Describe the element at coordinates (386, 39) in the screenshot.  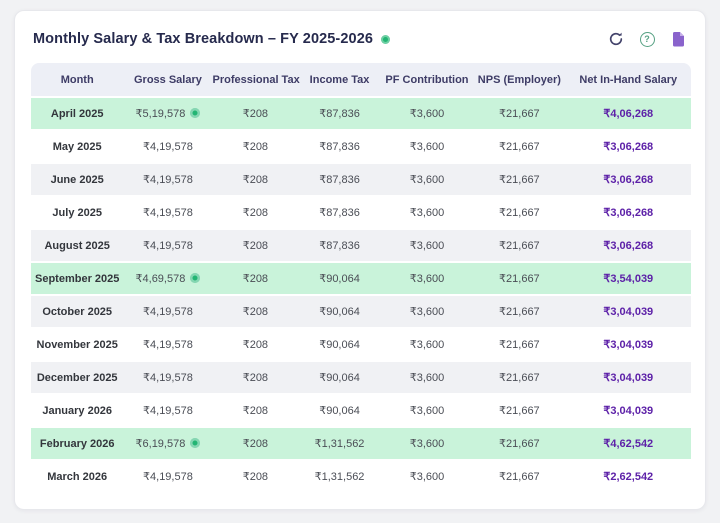
I see `status-dot-icon` at that location.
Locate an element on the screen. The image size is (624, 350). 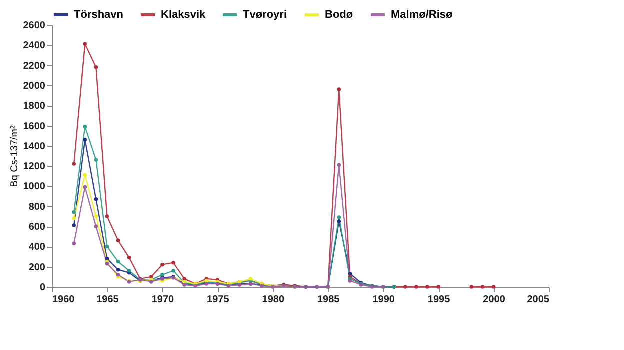
y-axis-title: Bq Cs-137/m² is located at coordinates (14, 156).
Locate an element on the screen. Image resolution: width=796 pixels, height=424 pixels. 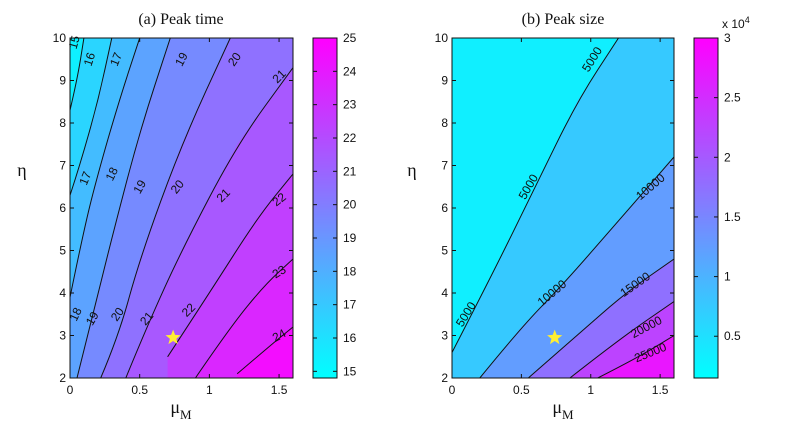
contour-label-group: 24 is located at coordinates (280, 336).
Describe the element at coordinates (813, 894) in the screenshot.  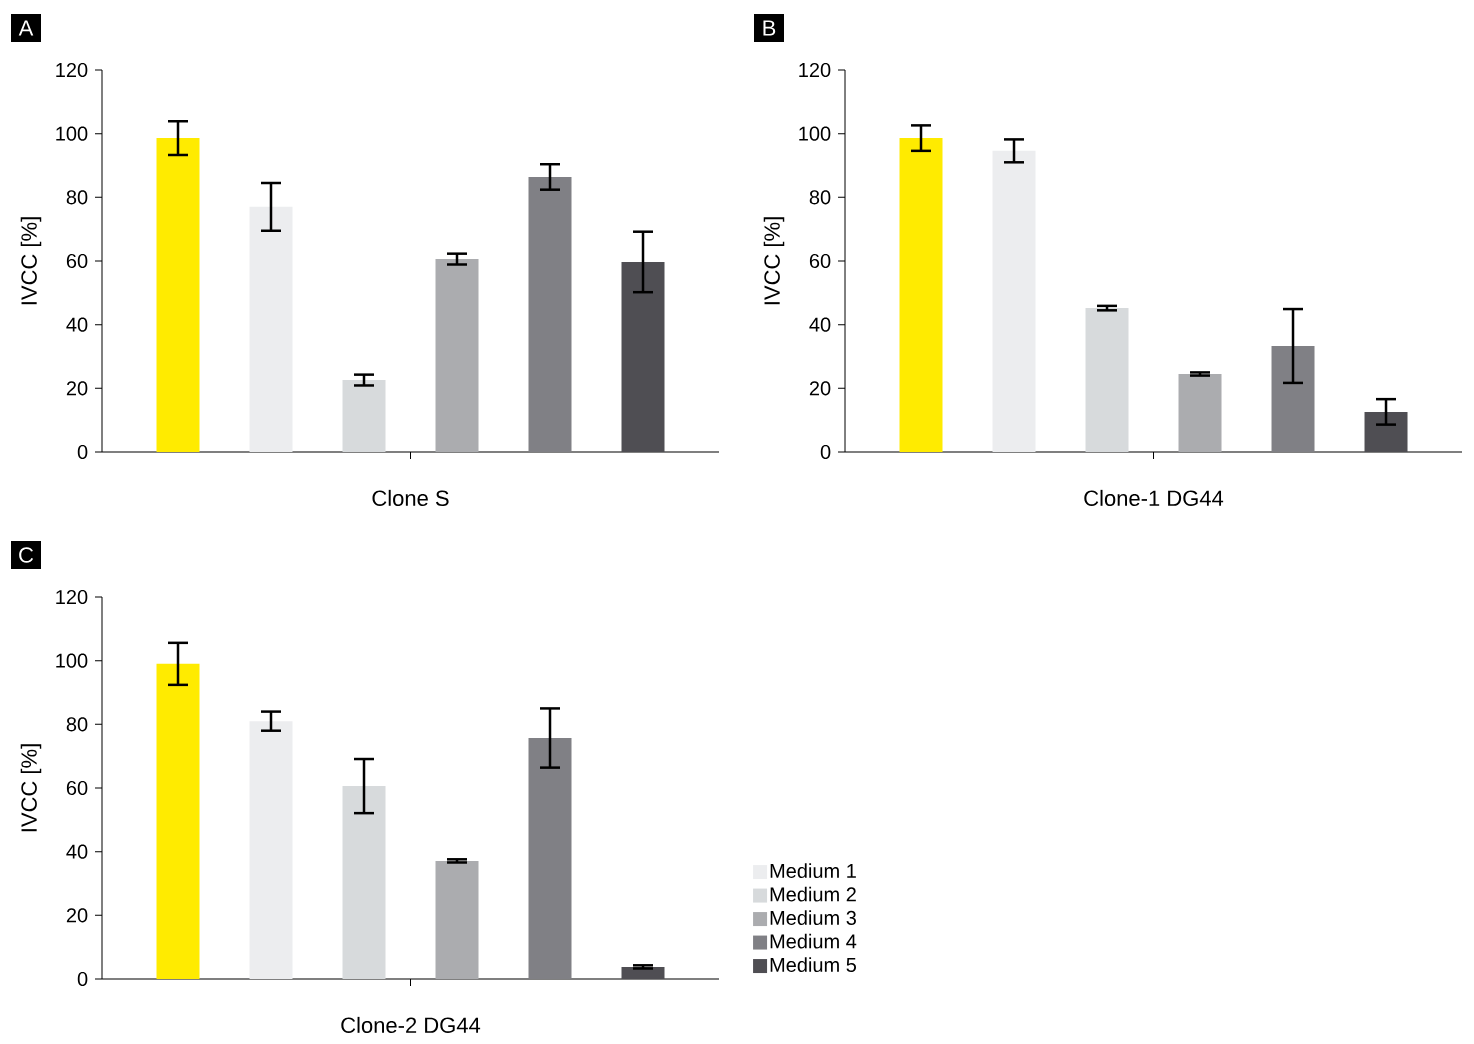
I see `legend-label: Medium 2` at that location.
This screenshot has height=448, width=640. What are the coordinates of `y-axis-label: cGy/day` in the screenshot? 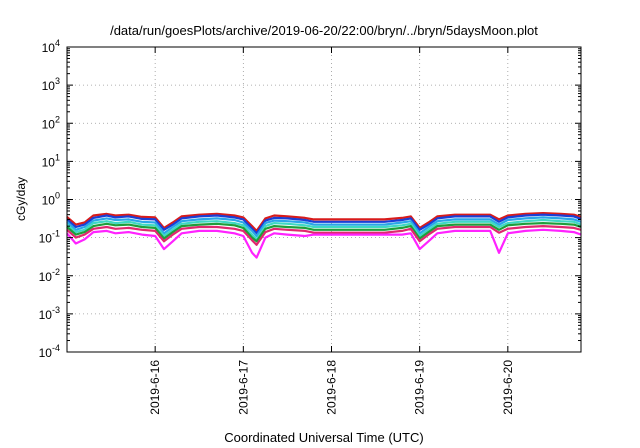 It's located at (21, 199).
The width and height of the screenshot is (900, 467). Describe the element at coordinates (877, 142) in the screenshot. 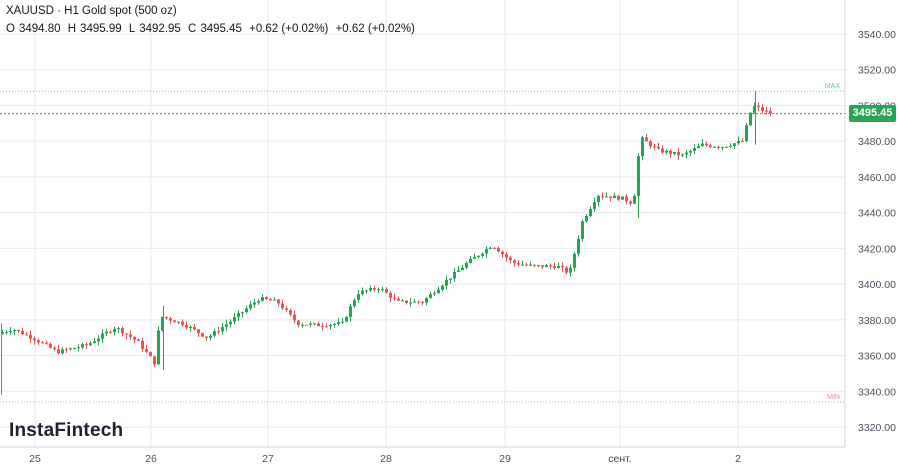

I see `y-tick-label: 3480.00` at that location.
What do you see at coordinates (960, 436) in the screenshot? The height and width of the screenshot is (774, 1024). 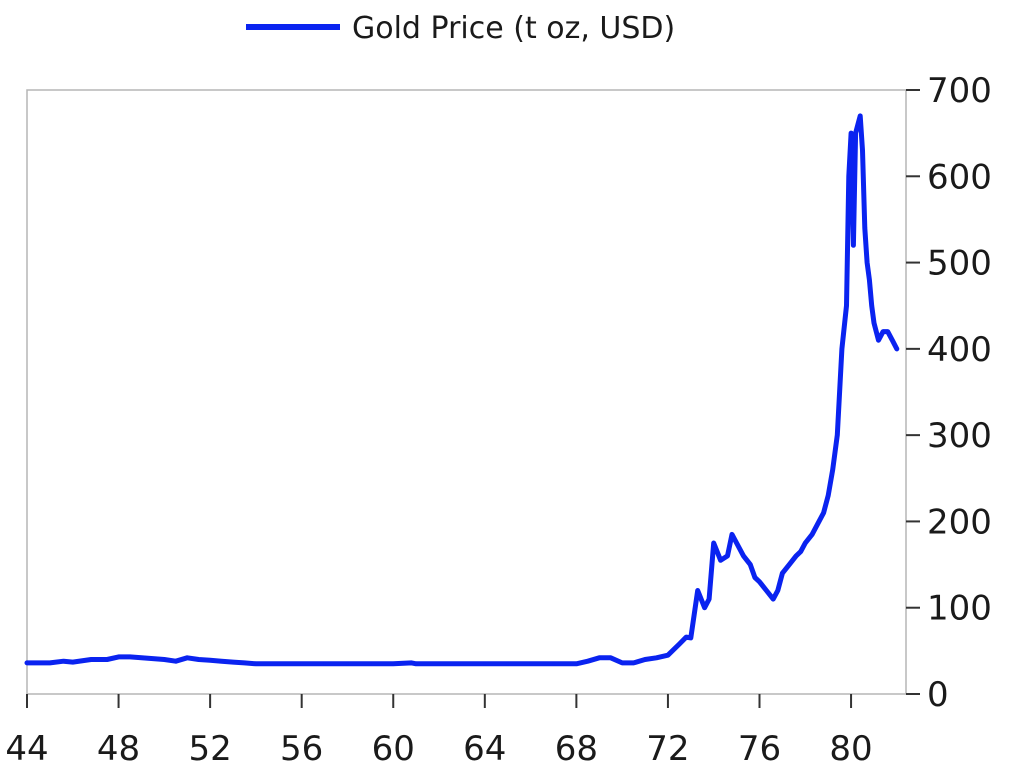 I see `y-tick-label: 300` at bounding box center [960, 436].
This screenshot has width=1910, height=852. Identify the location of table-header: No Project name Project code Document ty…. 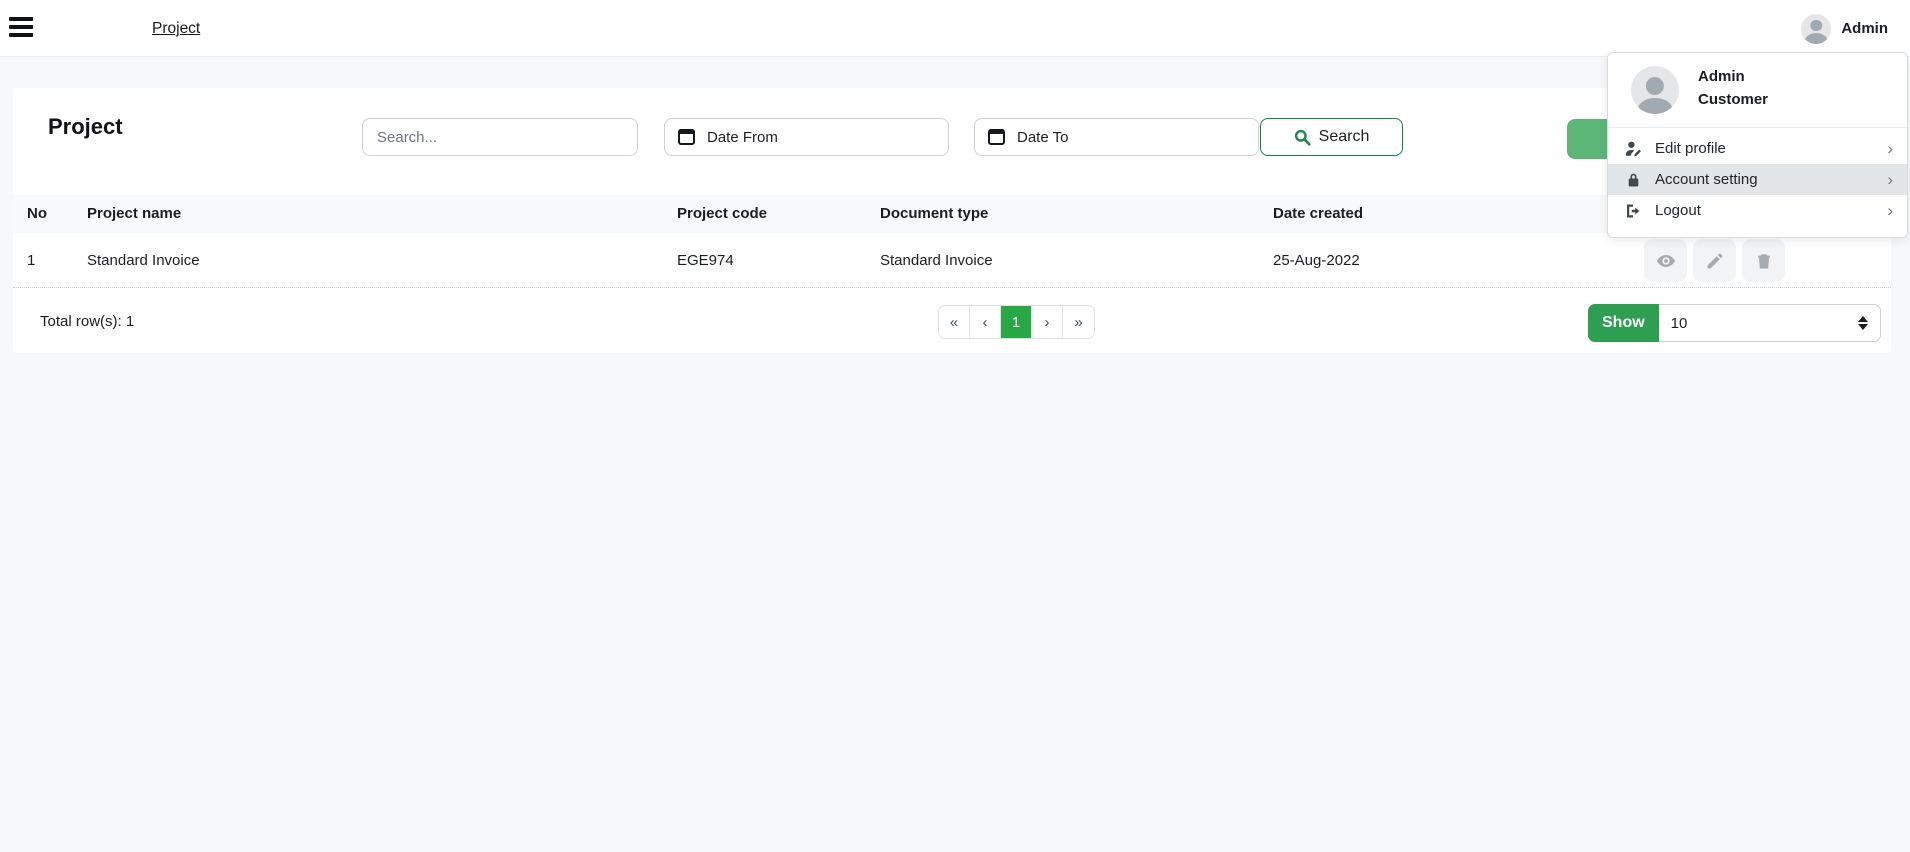
(952, 214).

• [EXERCISE DESCRIPTION]:
Render everything from the line containing "This screenshot has width=1910, height=852." down to the end of the material as a JSON list of strings, one string per line, with blank lines skipped and the pictures left out.

• [SOLUTION BELOW]:
[
  "This screenshot has width=1910, height=852. Identify the location of table-header: No Project name Project code Document ty…. ",
  "(952, 214)."
]